Requirement
Copy the listing word for word, beginning at its first line and continuing through the line that contains "Action: (110, 121)", both ends included. Omit the pictures from your copy.

Extracted information
# # #

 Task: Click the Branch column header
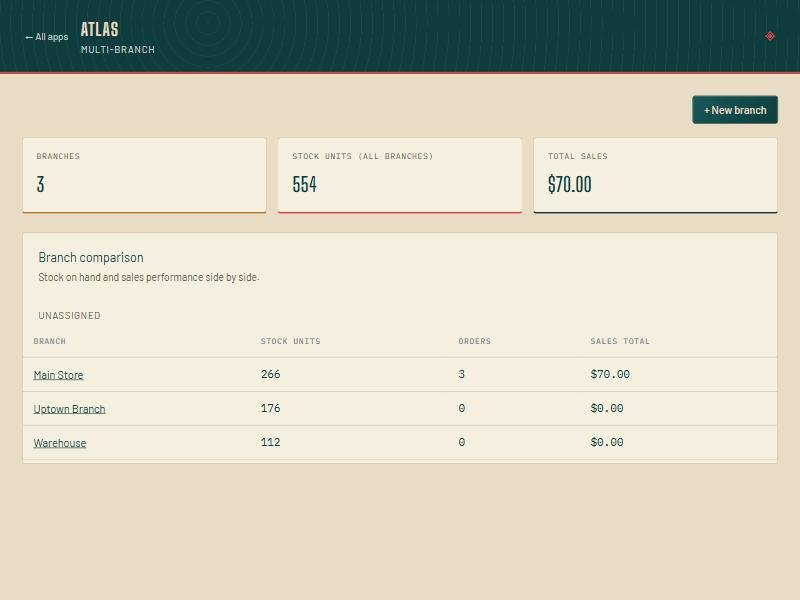(49, 341)
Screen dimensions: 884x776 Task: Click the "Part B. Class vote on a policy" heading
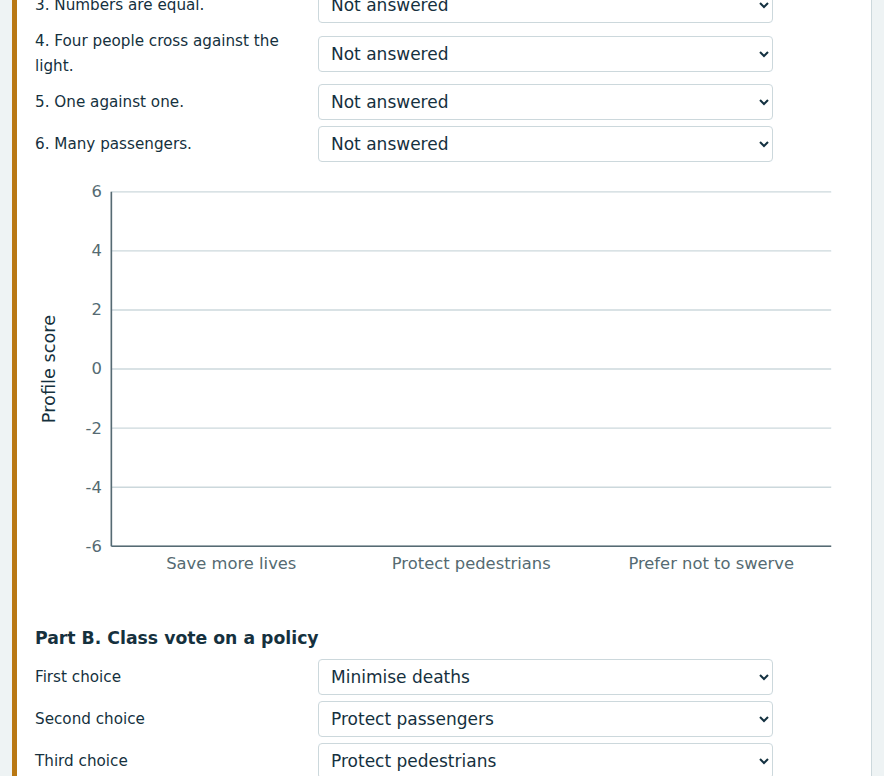176,638
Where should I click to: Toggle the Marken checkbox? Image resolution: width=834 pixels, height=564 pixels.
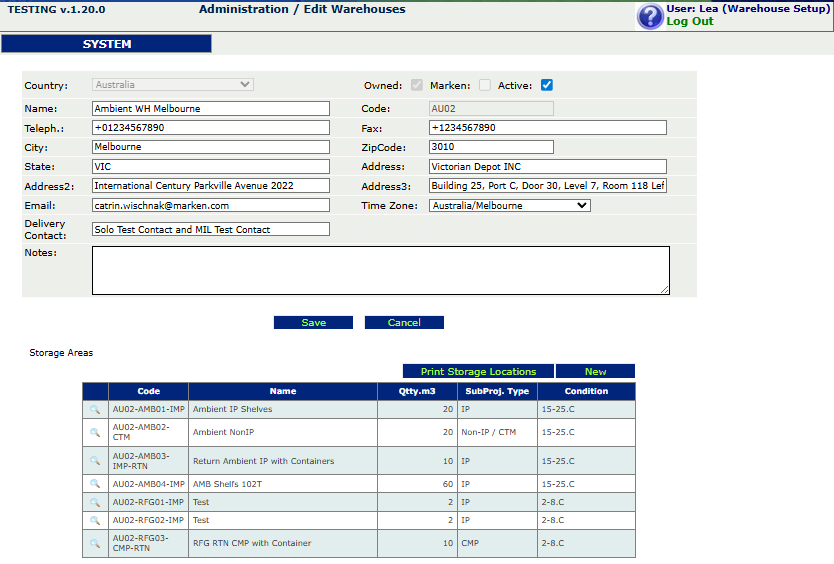coord(485,85)
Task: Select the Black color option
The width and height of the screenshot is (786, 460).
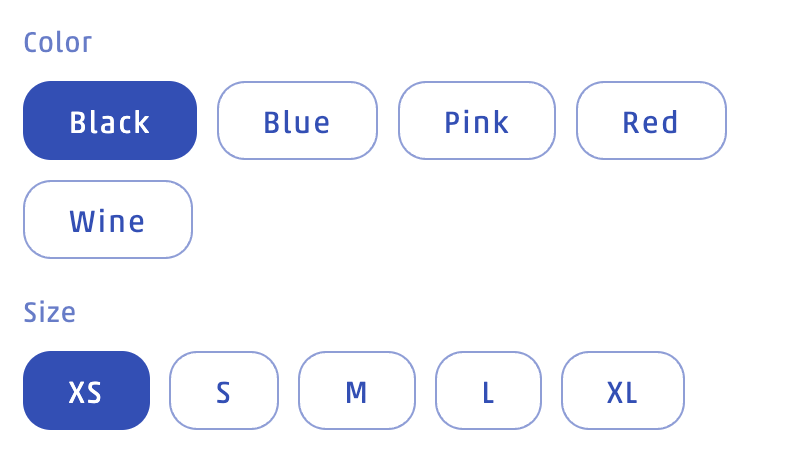Action: (110, 121)
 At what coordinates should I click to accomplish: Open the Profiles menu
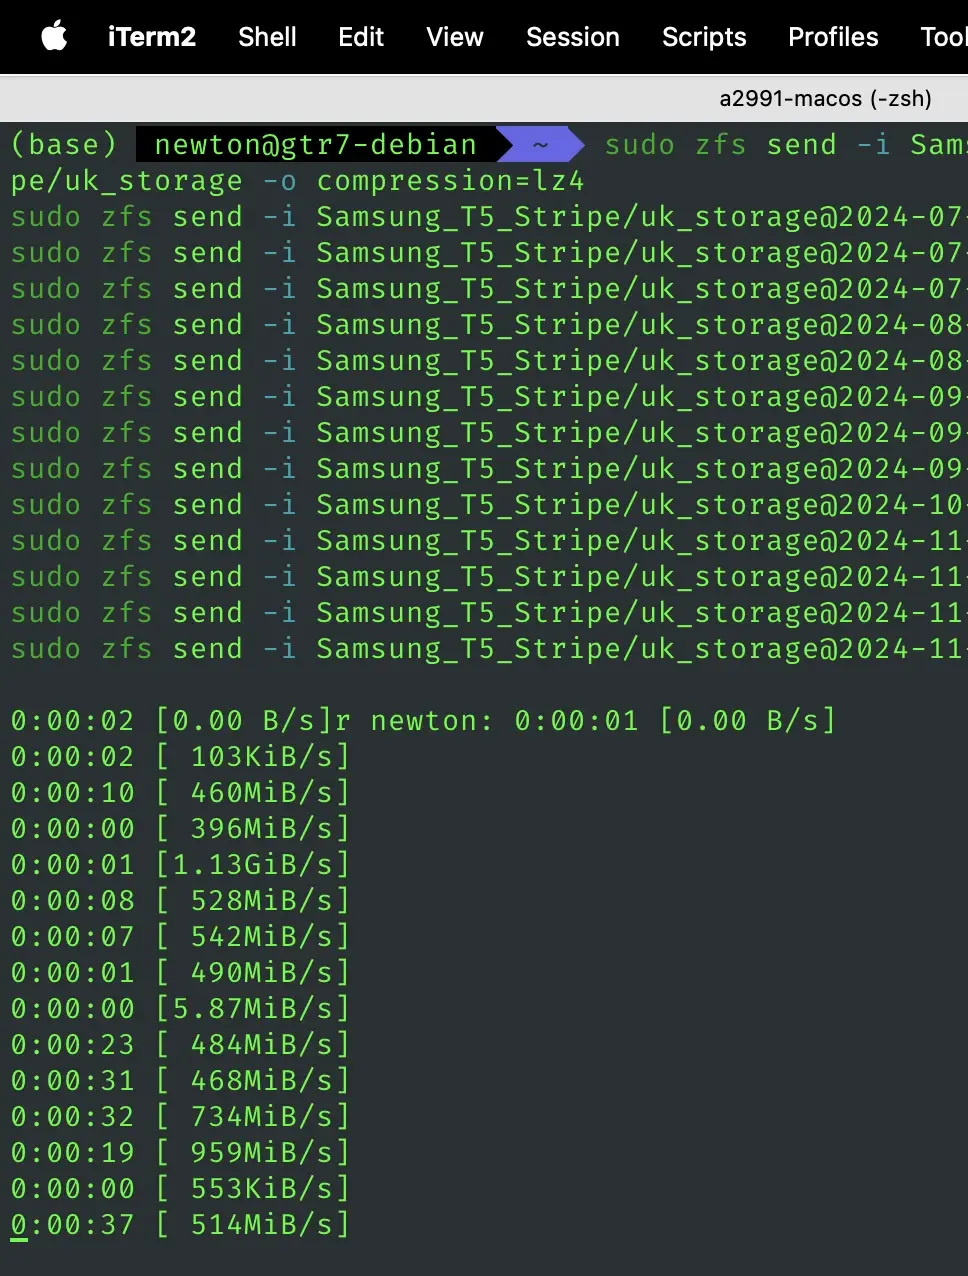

# # #

Task output
 Task: Click the Branch column header
(49, 341)
Screen dimensions: 884x776 Task: Click the "Part B. Class vote on a policy" heading
176,638
Where should I click to: Toggle the Marken checkbox? Image resolution: width=834 pixels, height=564 pixels.
coord(485,85)
Task: Select the Black color option
The width and height of the screenshot is (786, 460).
Action: (110, 121)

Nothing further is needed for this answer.